Au revers de ces méreaux, sont représentés les outils du métier, tels que: la hache, l’équerre, le marteau et le compas auxquels on a adjoint la truelle, comme pour indiquer le lien étroit qui unissait les deux principales corporations du bâtiment. Ce n’est que plus tard que Saint Joseph devint le patron des charpentiers et cela se comprend aisément.

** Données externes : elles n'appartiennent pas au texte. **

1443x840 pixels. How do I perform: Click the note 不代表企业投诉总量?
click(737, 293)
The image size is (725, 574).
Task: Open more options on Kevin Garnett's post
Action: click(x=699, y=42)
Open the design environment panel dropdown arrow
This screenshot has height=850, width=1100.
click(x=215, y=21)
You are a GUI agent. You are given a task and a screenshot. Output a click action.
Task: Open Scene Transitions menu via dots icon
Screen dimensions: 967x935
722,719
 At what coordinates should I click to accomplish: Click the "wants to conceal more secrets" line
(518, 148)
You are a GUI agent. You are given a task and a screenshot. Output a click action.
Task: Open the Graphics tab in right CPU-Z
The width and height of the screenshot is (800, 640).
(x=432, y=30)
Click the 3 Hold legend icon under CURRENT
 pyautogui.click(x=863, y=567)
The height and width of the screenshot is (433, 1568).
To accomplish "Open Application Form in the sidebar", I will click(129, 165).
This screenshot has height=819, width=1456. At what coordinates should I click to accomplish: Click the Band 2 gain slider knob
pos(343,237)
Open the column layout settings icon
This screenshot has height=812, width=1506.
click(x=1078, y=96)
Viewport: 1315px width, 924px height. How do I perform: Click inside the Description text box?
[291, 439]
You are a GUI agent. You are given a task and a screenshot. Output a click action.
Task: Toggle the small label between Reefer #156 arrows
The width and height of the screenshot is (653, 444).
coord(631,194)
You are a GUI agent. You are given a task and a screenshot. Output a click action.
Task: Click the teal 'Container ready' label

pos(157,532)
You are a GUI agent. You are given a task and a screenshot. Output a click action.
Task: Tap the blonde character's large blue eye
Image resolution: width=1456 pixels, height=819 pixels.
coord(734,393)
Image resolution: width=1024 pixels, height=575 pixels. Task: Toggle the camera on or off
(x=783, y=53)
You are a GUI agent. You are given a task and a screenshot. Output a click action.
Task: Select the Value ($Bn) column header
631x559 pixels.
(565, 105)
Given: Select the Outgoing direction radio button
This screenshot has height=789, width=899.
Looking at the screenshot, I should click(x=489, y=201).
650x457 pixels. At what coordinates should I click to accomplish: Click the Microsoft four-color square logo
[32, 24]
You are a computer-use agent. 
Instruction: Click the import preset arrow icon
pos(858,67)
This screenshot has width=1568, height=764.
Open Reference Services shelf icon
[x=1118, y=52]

Au moyen-âge, St-Joseph était l’un des saints les moins invoqués ; on ne se plaçait guère sous sa protection et ce qui le prouve, c’est que son nom était, à cette époque, fort peu répandu.

220px-jetons_des_charpentiers_xixe_sic3a8cle-7124093By Inconnu (Gallica) [Domaine public ], via Wikimedia Commons

Jetons des charpentiers xixe siècle

La Chambre syndicale des Entrepreneurs de Charpente de Paris et du Département de la Seine, fondée en 1807, a fait figurer, sur ses jetons de présence, le génie de la construction présentant un tableau sur lequel sont gravés les noms de Mathurin Jousse, de Philibert de l’Orme et de Nicolas Fourneau.  Elle fait ordinairement précéder les comptes rendus de ses travaux de la représentation de trois jetons accouplés, dont deux ont précédé celui que nous venons de décrire. Le plus ancien représente un pont et un pavillon surmonté d’un dôme, ouvrages de charpente. Il a été adopté par le Bureau des Charpentiers en 1816, mais il remonte à une époque moins récente et devrait porter, comme dans l’original, appartenant aux collec­tions de la Ville de Paris, cette devise : « SERIES JUNCTURAQUE POLLENT  ». Ce que nous traduisons par « Alliance fait puissance, » ou plus communément : « L’Union fait la force ». Le second de ces jetons nous montre la char­pente personnifiée sous la figure d’une femme debout, entourée de l’outillage et des engins du métier. Au fond, sont un pan de bois et des cons­tructions diverses.